The court appointed two psychiatrists, Dr. Daniel Schwartz and Dr. Richard Weidenbachker, to examine Berkowitz.  After examining the letters, looking at photographs and spending a total of eleven hours of interviewing the killer, the doctors decided that he was an incapacitated person and would be unable to assist in his own defense. Berkowitz was a master manipulator. He spoon fed them exactly what they wanted to hear. Their diagnosis was that he was suffering from paranoia. The 6000 year old demon and his side-kick the 1000 year old talking dog story convinced them that he was indeed crazy.  They didn’t say that Berkowitz didn’t understand what he did was wrong, because he clearly did.  They based the finding on the fact that he repeatedly made it clear that the outcome of the case was of little interest to him.  At one point he stated, 

If I go to court, I’ll say, If you lock the door and throw away the key, I’d like that very much. 

This finding did not sit well with Brooklyn’s District Attorney  Eugene Gold and he retained Dr. David Abrahamsen, an authority on criminal behavior, to re-examine Berkowitz. After thirty days of examination, he came to the conclusion that Berkowitz had basically talked himself into believing in the demons, that he was lying to himself and that they were a product of his conscious, deliberate thoughts; they came at his beck and call.  He was their creator rather than their subject.
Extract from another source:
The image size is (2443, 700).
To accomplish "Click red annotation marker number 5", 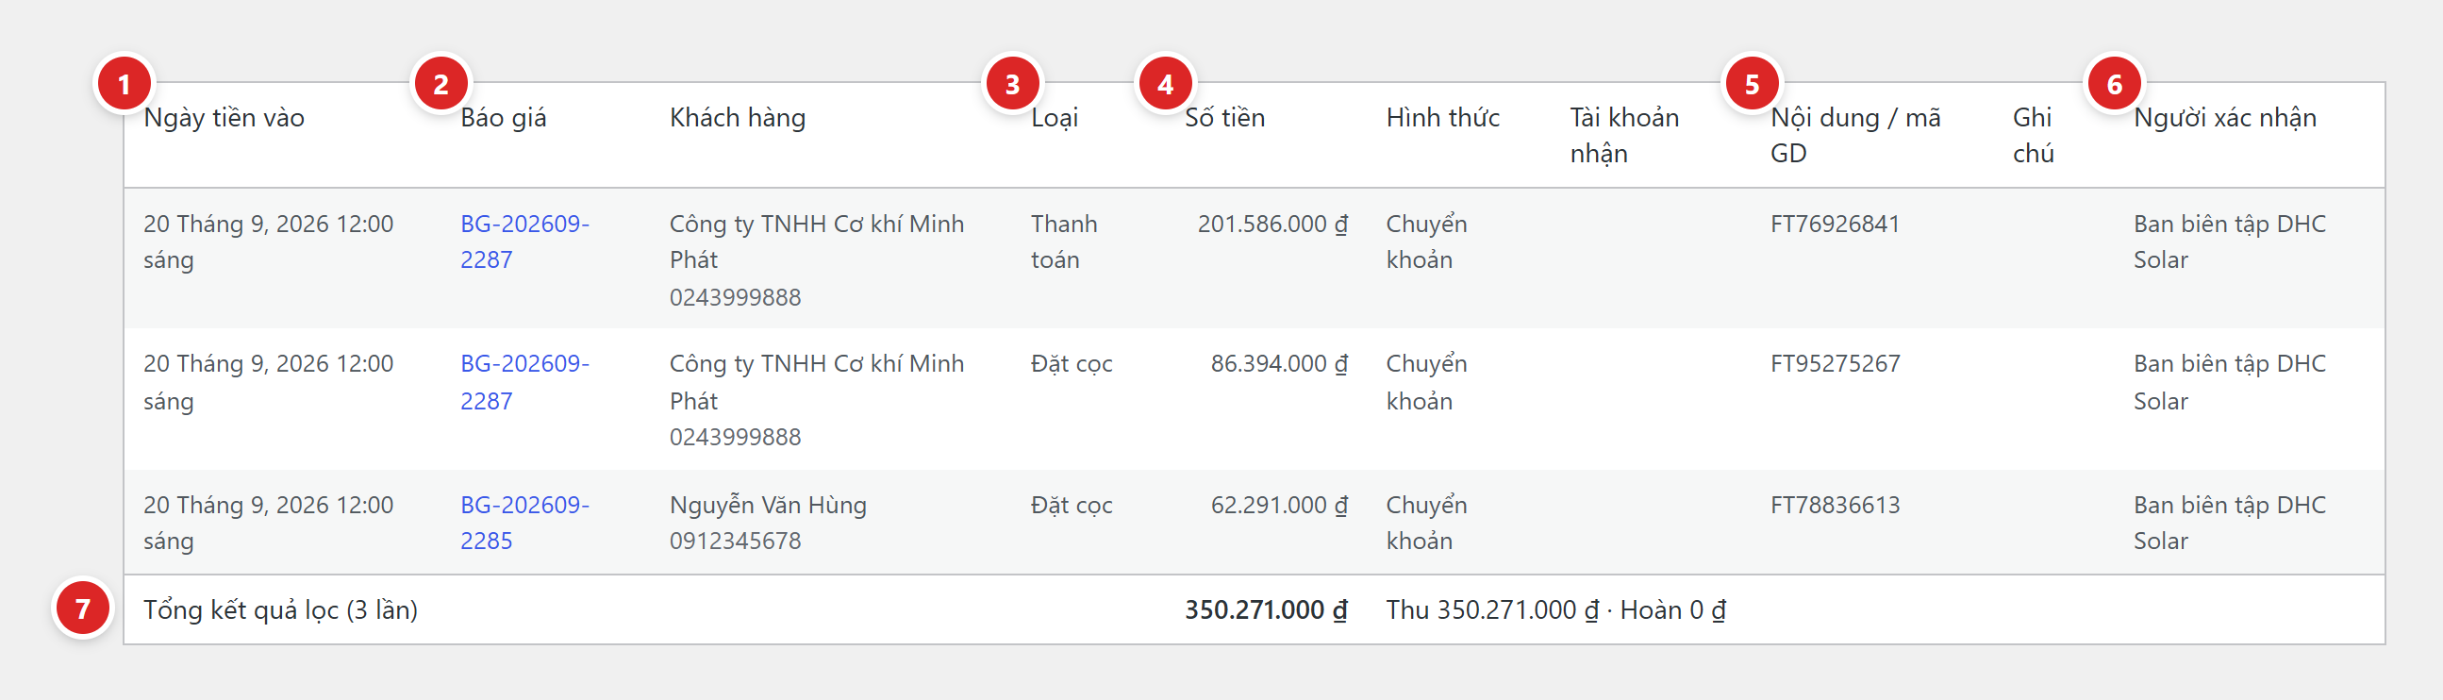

His diagnosis greatly differed from the other Doctors: Psychopathic personality with malingering concomitant paranoid and hysterical traits with acting out.
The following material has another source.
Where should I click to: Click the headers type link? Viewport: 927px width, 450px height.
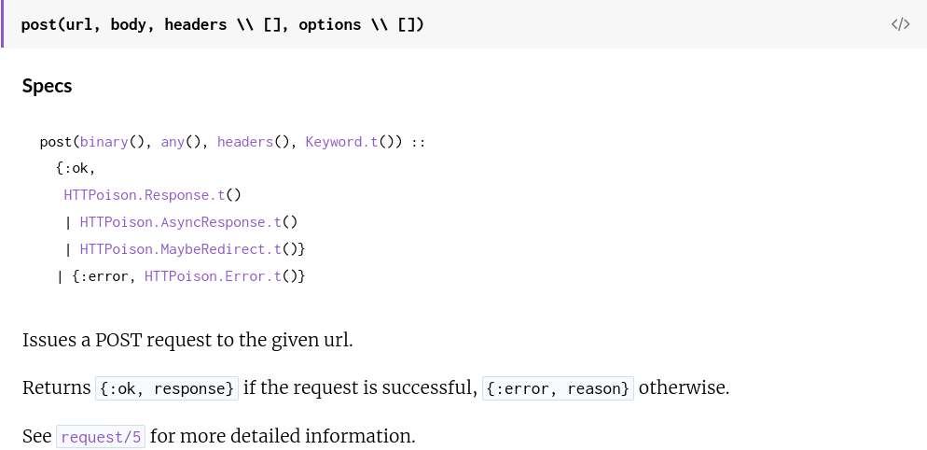[245, 142]
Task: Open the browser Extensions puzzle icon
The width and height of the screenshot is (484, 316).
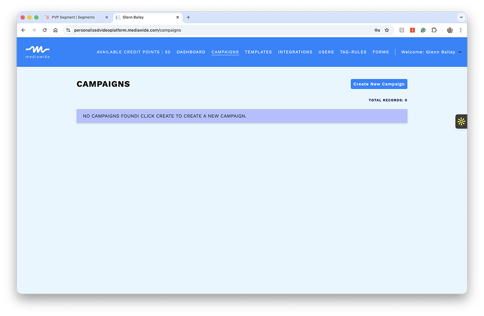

On October 20, 1977 Judge Starkey rejected the findings of the Kings County staff psychiatrists and declared that Berkowitz was fit to stand trial.  However the trial was delayed due to ongoing psychiatric examinations of Berkowitz and subsequently the killer professed to have found Christ and decided he would take his punishment like a man.

A second competency hearing was held in April and still he was declared sane and a trial date was set.  On May 8th 1978, in front of three Supreme Court Justices David Berkowitz declared himself guilty of all the crimes. Sentencing was scheduled for May 22, 1978 but Berkowitz was appear in a very different state. On May 22nd, while waiting to enter the court room Berkowitz went berserk. Jimmy Breslin, a reporter for the New York Daily News and recipient of some of David’s bizarre letters, described the scene as follows: 

This little ball of suet sat in a 7th floor office of the chief court officer.  He was in handcuffs chained around the middle and had a dozen guards.  Now he detonated.  From this fat, weak little body there came an eruption of power from a cave, a glacier, a swamp.  He threw guards against the walls and trampled them, and with a scream from the bottom of his stomach he rushed for the pale light of the window.   At 11:20 Berkowitz, agitated and upset, was dragged, chained and manacled into the court room.  He  was chanting, loudly  Stacy is a whore, Stacy is a whore.  I’ll shoot them all.   Mrs. Moskowitz hurled back at him, You’re an animal! and left the court in tears.  Berkowitz was thrashing around and bit one of the guards.  

The court was in an uproar, bedlam ruled and sentencing was rescheduled for June 12th. This time he was sedated prior to sentencing and had been warned to behave himself.  He received 547 years, 25 to life on each count of 2nd degree murder (in NY State 1st degree murder is reserved for cop killers).  He was sent to Attica, before moving to Sullivan to serve out his sentence.